The center support brace has broken.

I would also like to replace it with acrylic/glass, preferably without removing the plastic rim, so that it doesn't interfere with lighting.

The tank is currently filled because I didn't realize the bowing that would be taking place. water can be removed if completely necessary. There is currently no livestock.

Currently I have a clamp holding the tank in its proper position.


Options? 


Can I just bead the plastic rim with glue/silicone a glass piece that is the width of the tank? Will the silicone be strong enough?


thanks for your help.


----------



## noisetherapy (Jul 25, 2011)

http://i50.photobucket.com/albums/f341/bolster123/SUC50742.jpg

Anyone see any problems with this?


----------



## jkcichlid (Apr 21, 2010)

Any way you could silicone a piece of glass from front glass to back glass just under the rim, say 1/4 thick and 3 or so inches wide?


----------



## Reckon (Jul 25, 2012)

http://www.bcaquaria.com/forum/freshwater-chat-9/50gal-broken-brace-so-now-what-maybe-help-glass-replacement-36757/index2.html

Refer to Spit.Fire's post #18.

I need to update this thread myself soon...


----------



## noisetherapy (Jul 25, 2011)

jkcichlid said:


> Any way you could silicone a piece of glass from front glass to back glass just under the rim, say 1/4 thick and 3 or so inches wide?
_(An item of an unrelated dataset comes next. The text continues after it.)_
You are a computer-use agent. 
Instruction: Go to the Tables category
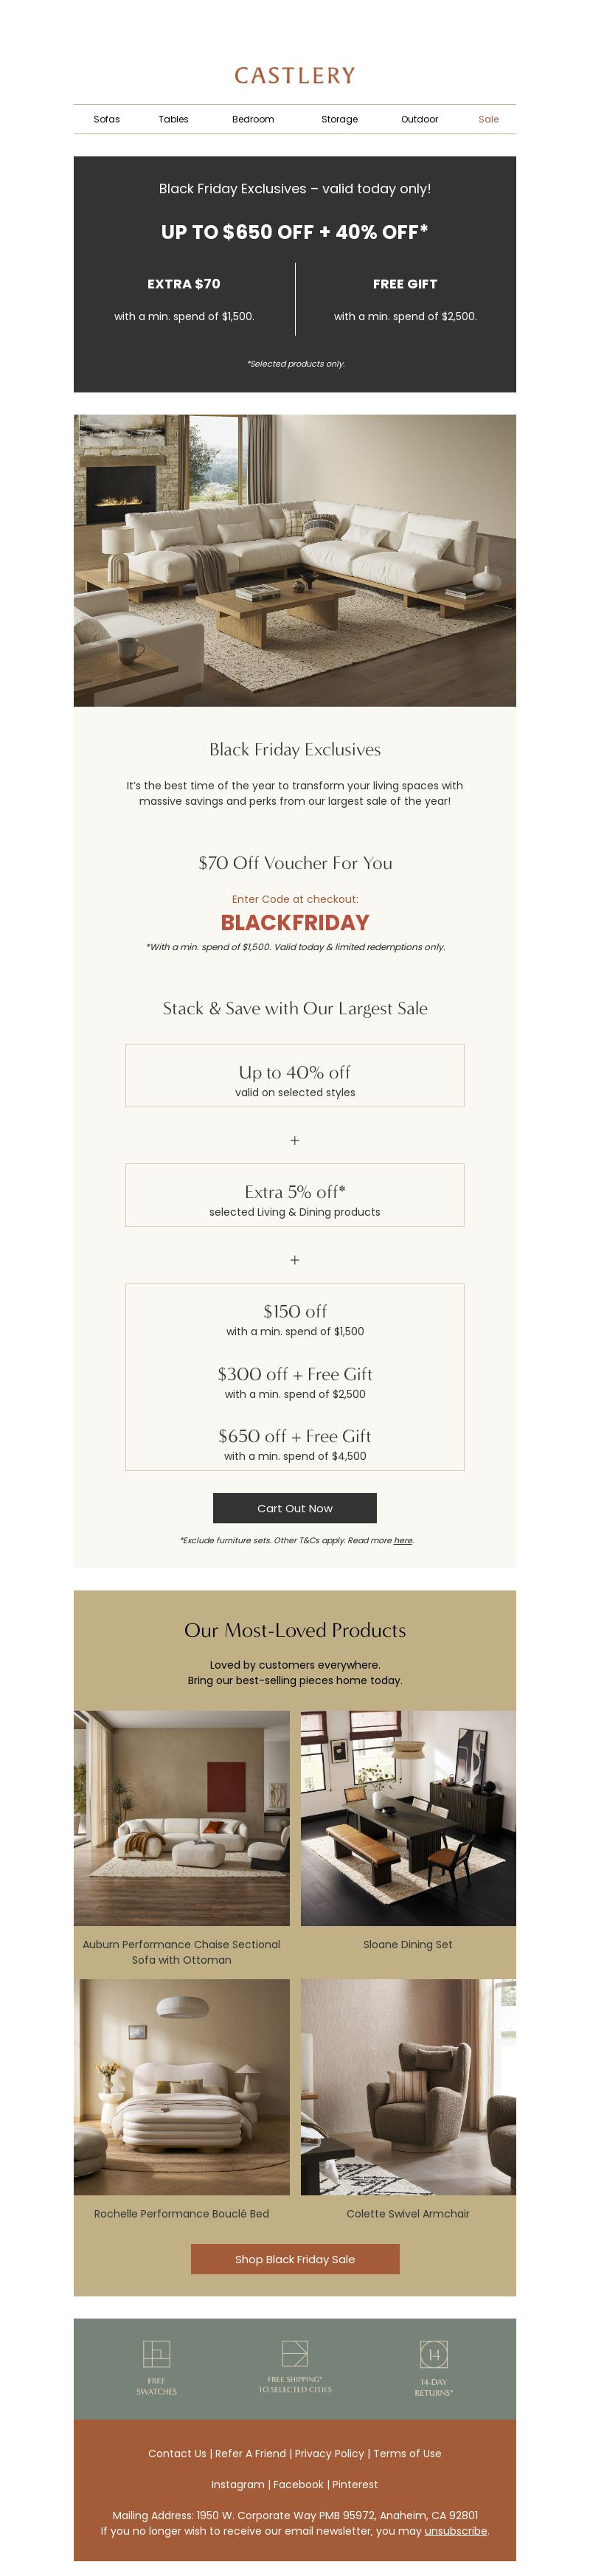click(x=173, y=119)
I'd much rather stay away from silicone, just because I'm not sure how long that would last. I like a more mechanical solution than chemical.  Hence the picture I found on the net.
That being said, anything is possible and I could probably do this.



Reckon said:


> http://www.bcaquaria.com/forum/freshwater-chat-9/50gal-broken-brace-so-now-what-maybe-help-glass-replacement-36757/index2.html
> 
> Refer to Spit.Fire's post #18.
> 
> I need to update this thread myself soon...
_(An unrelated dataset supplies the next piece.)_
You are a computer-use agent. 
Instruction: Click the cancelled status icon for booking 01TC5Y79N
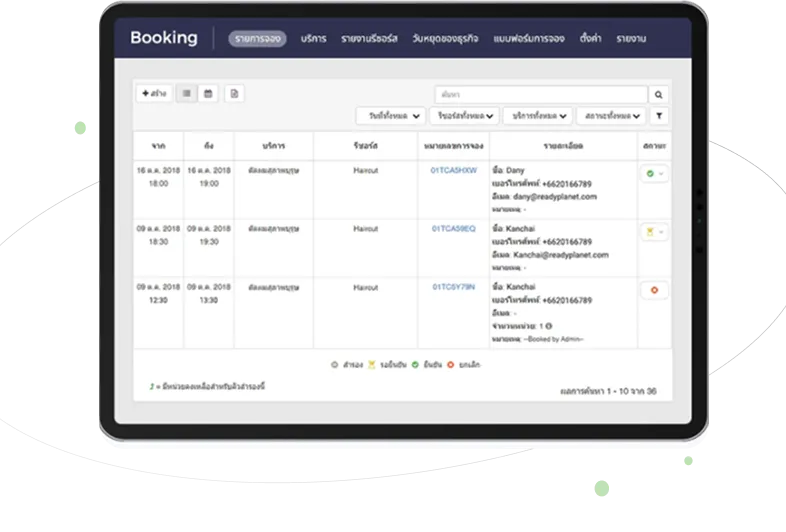click(654, 291)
If I do choose to go down the silicone route, this is very sage advice. Thank you and Spit.fire.


----------



## dino (Aug 29, 2011)

your entire tank is held together with silicone nothing wrong using it at all


----------



## noisetherapy (Jul 25, 2011)

Here was my fix. Works great.


----------



## Fishman21 (Apr 26, 2010)

Problem: Silicone is not designed for use on plastic and will in a relatively short period of time part company with the black plastic. The problem with this is that separation may not be immediately noticeable but could allow for enough glass movement to result in a cracked tank

In short: brace failure could happen at the same time as tank failure.

I would rather opt for the glass brace mentioned but ensure that the silicone glues glass directly to glass (which we know is super strong.

At least you can sleep easily with that option


----------



## noisetherapy (Jul 25, 2011)

There is no silicone used. It is a completely mechanical fix, not chemical.

The brace is 1/4" acrylic held in place by 2 1/4" nylon machine screws.


----------



## Fishman21 (Apr 26, 2010)

Aha. You may sleep easy 

I misunderstood. Very clever (Simple) solution!

Must remember that


----------